GitLab runners don't play nice with GitLab maintenance mode
Description
After an AZ failover we ran into an interesting failure mode with the gitlab runner code. Basically the scenario is that we had maintenance mode enabled for the failover, traffic got re-enabled to the new AZ with maintenance mode still enabled. This caused all runners in our fleet to temporarily disable themselves through this health_check codepath. Which is used through requestJob which calls RequestJob that has the switch case for a 403 response. From here we just need to trip the amount of common.HealthyChecks to end up disabling ourselves. Only after common.HealthCheckInterval we actually re-check and got back to a working CI fleet.
Proposal
A hardcoded 1 hour timeout seems pretty harsh so maybe making that configurable would be nice, that would enable one to set a random amount to not synchronise outages as well avoiding some thundering herd issues when all runners in the fleet come back at the same time.

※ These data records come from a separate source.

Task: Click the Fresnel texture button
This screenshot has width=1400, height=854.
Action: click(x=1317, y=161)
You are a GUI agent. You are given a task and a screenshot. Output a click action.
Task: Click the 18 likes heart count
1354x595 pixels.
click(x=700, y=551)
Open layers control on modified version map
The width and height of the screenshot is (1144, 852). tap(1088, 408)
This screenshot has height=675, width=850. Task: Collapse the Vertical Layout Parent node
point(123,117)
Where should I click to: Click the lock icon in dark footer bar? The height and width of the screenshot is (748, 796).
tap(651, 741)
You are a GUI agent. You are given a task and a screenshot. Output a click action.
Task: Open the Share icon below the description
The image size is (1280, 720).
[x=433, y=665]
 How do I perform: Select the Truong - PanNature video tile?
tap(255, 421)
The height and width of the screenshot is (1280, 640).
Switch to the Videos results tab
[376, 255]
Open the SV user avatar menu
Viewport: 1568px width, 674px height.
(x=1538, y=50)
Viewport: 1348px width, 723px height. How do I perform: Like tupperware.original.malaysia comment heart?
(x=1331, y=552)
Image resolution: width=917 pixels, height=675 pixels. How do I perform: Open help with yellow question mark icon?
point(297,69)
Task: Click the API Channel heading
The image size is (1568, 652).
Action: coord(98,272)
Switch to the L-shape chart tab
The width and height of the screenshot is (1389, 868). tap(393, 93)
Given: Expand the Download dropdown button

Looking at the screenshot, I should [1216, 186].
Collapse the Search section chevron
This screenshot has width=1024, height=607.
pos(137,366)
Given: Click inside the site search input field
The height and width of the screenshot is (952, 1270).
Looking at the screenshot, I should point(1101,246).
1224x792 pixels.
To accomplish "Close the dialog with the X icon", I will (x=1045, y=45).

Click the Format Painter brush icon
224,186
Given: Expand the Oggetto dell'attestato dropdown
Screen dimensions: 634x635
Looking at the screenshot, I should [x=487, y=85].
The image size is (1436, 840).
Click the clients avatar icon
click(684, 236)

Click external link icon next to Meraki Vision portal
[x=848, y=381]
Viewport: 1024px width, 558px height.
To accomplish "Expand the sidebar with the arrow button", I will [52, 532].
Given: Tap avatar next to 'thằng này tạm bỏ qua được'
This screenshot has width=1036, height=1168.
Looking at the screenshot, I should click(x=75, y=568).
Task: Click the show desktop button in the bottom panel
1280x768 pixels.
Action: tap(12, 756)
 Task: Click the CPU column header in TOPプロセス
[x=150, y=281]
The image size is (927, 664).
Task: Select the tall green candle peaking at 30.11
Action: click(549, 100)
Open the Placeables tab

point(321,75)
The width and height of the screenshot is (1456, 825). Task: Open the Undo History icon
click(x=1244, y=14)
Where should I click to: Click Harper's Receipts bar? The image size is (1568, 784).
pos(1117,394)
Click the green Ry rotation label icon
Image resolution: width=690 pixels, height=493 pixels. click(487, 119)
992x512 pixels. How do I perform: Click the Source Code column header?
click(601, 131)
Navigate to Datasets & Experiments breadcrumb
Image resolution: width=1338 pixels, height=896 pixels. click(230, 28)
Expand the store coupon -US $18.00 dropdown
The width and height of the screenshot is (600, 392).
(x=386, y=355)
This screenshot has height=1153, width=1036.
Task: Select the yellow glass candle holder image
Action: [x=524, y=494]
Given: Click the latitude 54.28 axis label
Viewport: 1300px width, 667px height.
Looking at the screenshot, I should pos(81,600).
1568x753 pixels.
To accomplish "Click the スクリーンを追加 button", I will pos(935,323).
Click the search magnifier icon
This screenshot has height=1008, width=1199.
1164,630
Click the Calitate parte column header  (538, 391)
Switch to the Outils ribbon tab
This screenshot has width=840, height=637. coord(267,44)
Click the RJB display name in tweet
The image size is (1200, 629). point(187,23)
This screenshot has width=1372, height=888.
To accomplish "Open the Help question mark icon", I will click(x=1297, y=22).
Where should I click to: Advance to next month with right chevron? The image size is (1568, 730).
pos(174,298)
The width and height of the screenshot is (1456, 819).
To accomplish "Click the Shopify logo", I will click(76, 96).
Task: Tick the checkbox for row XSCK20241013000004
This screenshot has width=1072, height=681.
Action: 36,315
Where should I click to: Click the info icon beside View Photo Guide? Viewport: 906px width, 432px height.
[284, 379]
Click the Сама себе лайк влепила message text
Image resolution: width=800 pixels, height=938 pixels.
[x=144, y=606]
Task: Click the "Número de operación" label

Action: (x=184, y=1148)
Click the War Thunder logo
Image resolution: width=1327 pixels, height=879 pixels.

Another idea I had is to maybe detect the maintenance mode in the response and not up the failure counter instead?
Alternatively there could be a runner maintenance flag as well that just temporarily disables them but I guess this is just pausing the runners. It would be nice not to have to build my own automation around that.
I'm quite happy to work on implementing the code for it myself but wanted to just get some feedback on the direction that is wanted.